** start DATA SHOWN **

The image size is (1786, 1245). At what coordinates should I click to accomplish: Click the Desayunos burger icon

** end DATA SHOWN **
** start DATA SHOWN **

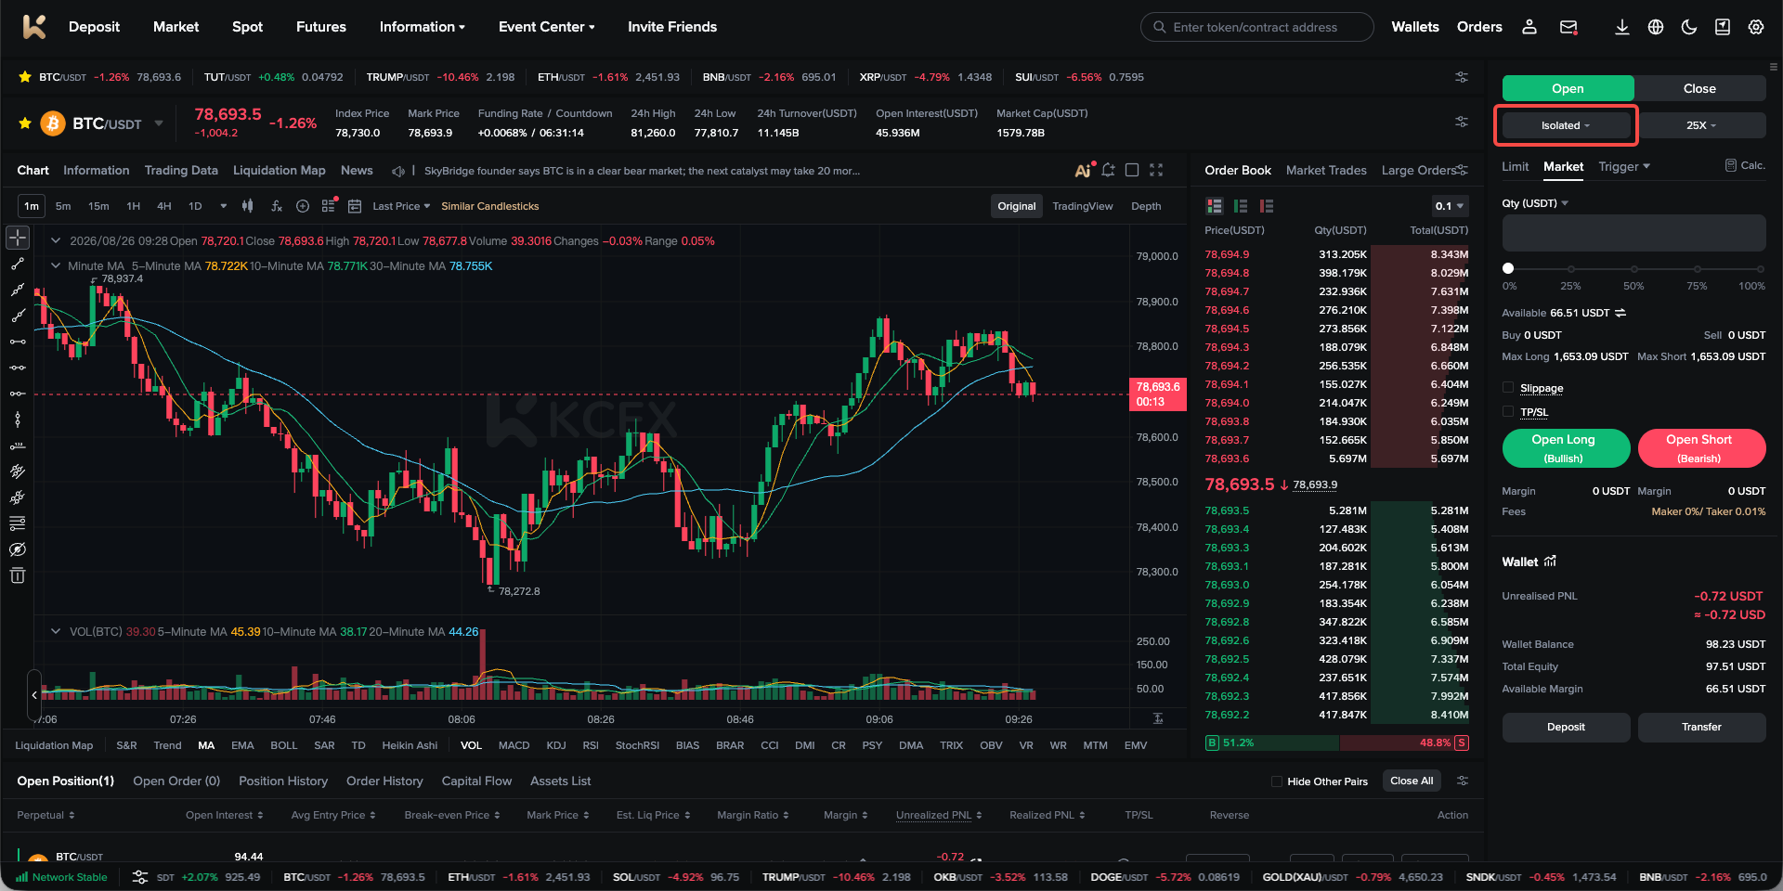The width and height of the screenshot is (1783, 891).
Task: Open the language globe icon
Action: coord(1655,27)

** end DATA SHOWN **
** start DATA SHOWN **

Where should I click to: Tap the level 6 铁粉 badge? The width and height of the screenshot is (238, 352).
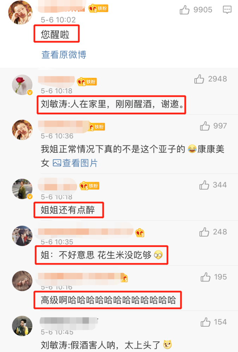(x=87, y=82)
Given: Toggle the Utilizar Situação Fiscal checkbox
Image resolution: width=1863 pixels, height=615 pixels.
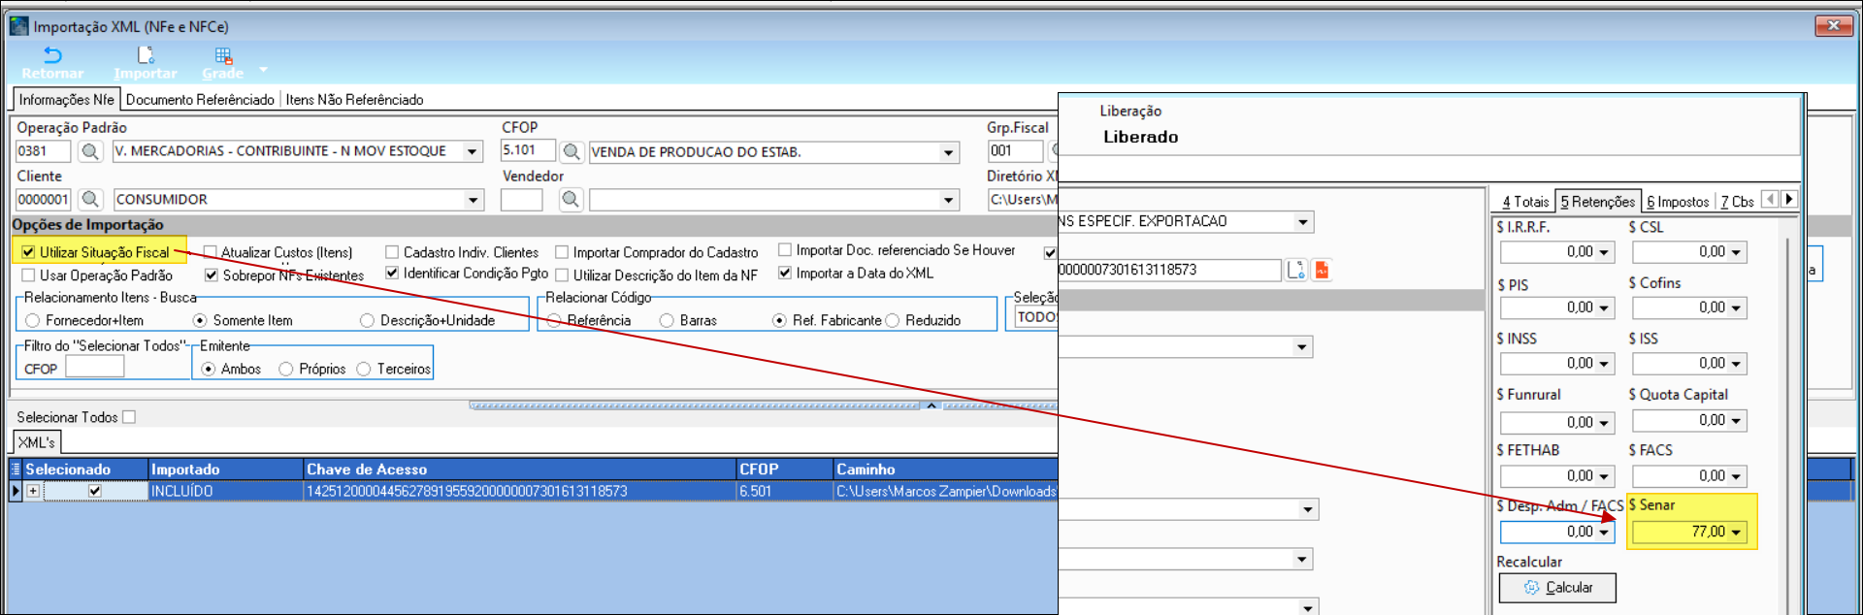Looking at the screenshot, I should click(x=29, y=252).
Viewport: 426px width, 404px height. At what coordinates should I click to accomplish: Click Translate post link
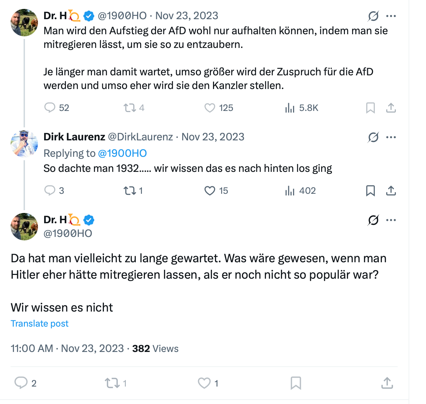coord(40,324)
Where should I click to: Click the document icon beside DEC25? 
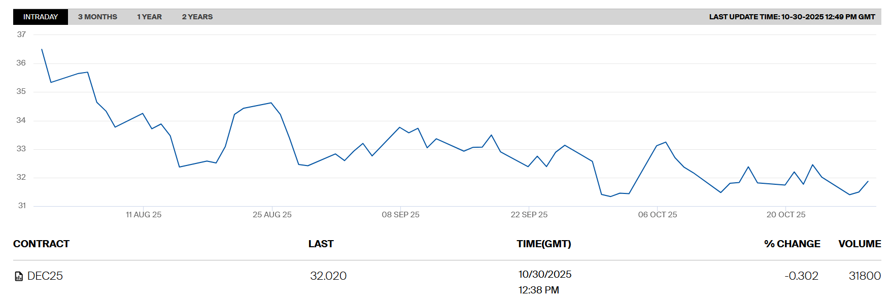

** end DATA SHOWN **

SHORT TASK: Reproduce the stretch of the listing from the line that contains "The width and height of the screenshot is (1783, 891)." through the line that contains "Action: coord(1655,27)", both included, and leave the pictures out of your answer.

EXERCISE OUTPUT:
The width and height of the screenshot is (1783, 891).
Task: Open the language globe icon
Action: coord(1655,27)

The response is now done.